Guru
Introduction
In previous session of The Importance of Aerodynamic Flow Quantities in Engineering Design We have just discussed the four basic aerodynamic flow quantities: p, ρ, T, and V , where V is velocity, which has both magnitude and direction; that is, velocity is a vector quantity. A knowledge of p, ρ, T, and V at each point of a flow fully defines the flow field.Central to this science is the concept of aerodynamic force,which is essential for the forces needed for flight, as we investigate in this blog post.
Source of aerodynamics forces
In practice, the flow field about a right circular cone is more conveniently described in terms of cylindrical coordinates, but we are concerned only with the general ideas here.
Theoretical and experimental aerodynamicists labor to calculate and measure flow fields of many types. Why? What practical information does knowledge of the flow field yield with regard to airplane design or to the shape of a rocket engine? However, the roots of the answers lie in the following discussion.
Probably the most practical consequence of the flow of air over an object is that the object experiences a force, an aerodynamic force, such as your hand feels outside the open window of a moving car. In Subsequent session we discuss the nature and consequences of such aerodynamic forces. The purpose here is to state that the aerodynamic force exerted by the airflow on the surface of an airplane,missile, or the like stems from only two simple natural sources.

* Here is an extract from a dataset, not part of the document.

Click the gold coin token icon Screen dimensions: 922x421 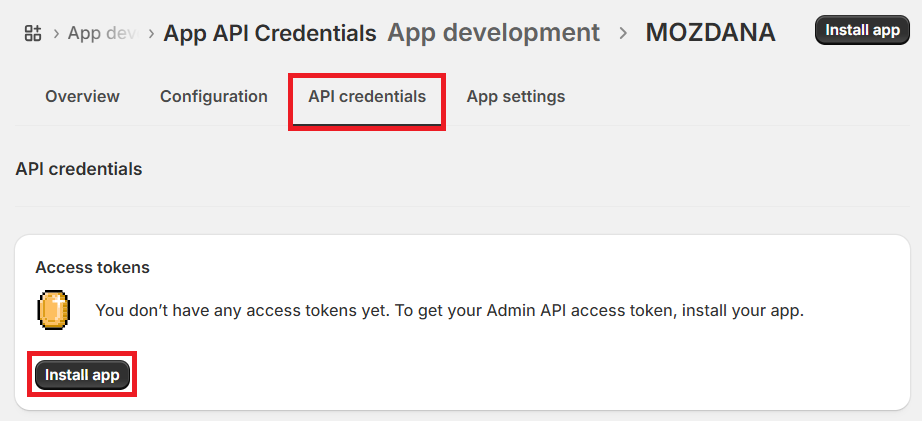(x=53, y=310)
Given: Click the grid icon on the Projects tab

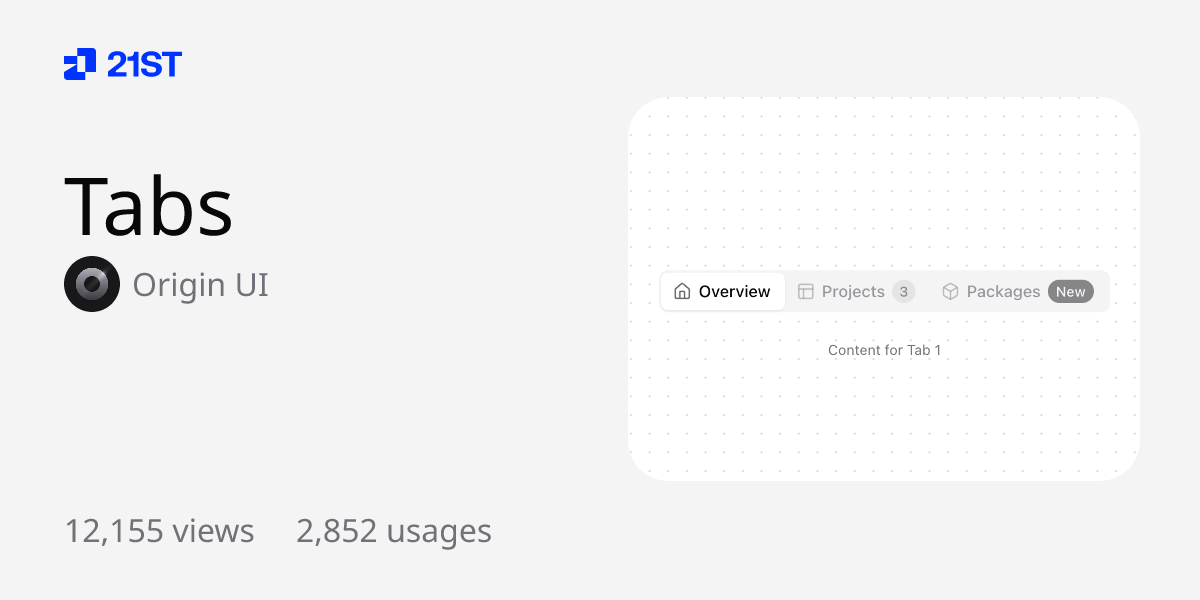Looking at the screenshot, I should click(x=806, y=291).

- Pressure distribution on the surface
- Shear stress (friction) on the surface
Figure 2
Figure 3
We have already discussed pressure. Referring to Fig. 2,3.we see that pressure exerted by the gas on the solid surface of an object always acts normal to the surface, as shown by the directions of the arrows. The lengths of the arrows denote the magnitude of the pressure at each local point on the surface. Note that the surface pressure varies with location.The net unbalance of the varying pressure distribution over the surface creates an aerodynamic force.
The second source, shear stress acting on the surface, is due to the frictional effect of the flow “rubbing” against the surface as it moves around the body. The shear stress `τ_w` is defined as the force per unit area acting tangentially on the surface due to friction, as shown in Fig. 2,3.It is also a point property; it varies along the surface;and the net unbalance of the surface shear stress distribution creates an aerodynamic force on the body.
No matter how complex the flow field, and no matter how complex the shape of the body, the only way nature has of communicating an aerodynamic force to a solid object or surface is through the pressure and shear stress distributions that exist on the surface.These are the basic fundamental sources of all aerodynamic forces. The pressure and shear stress distributions are the two hands of nature that reach out and grab the body, exerting a force on the body is the aerodynamic force.
Finally, we can state that a primary function of theoretical and experimental aerodynamics is to predict and measure the aerodynamic forces on a body. In many cases, this implies prediction and measurement of p and `τ_w` along a given surface.Furthermore, a prediction of p and `τ_w` on the surface frequently requires knowledge of the complete flow field around the body.This helps to answer our earlier question about what practical information is yielded by knowledge of the flow field.
Conclusion
In the field of aerodynamics, aerodynamic forces originate from interactions between solid objects and the air. Lift, weight, thrust, and drag influence aircraft behavior in flight, impacting their performance. Understanding aerodynamics enables humans to overcome gravity and achieve greater heights in aviation. Let us admire the intricate aerodynamic principles that enable flight as we advance in aviation technology.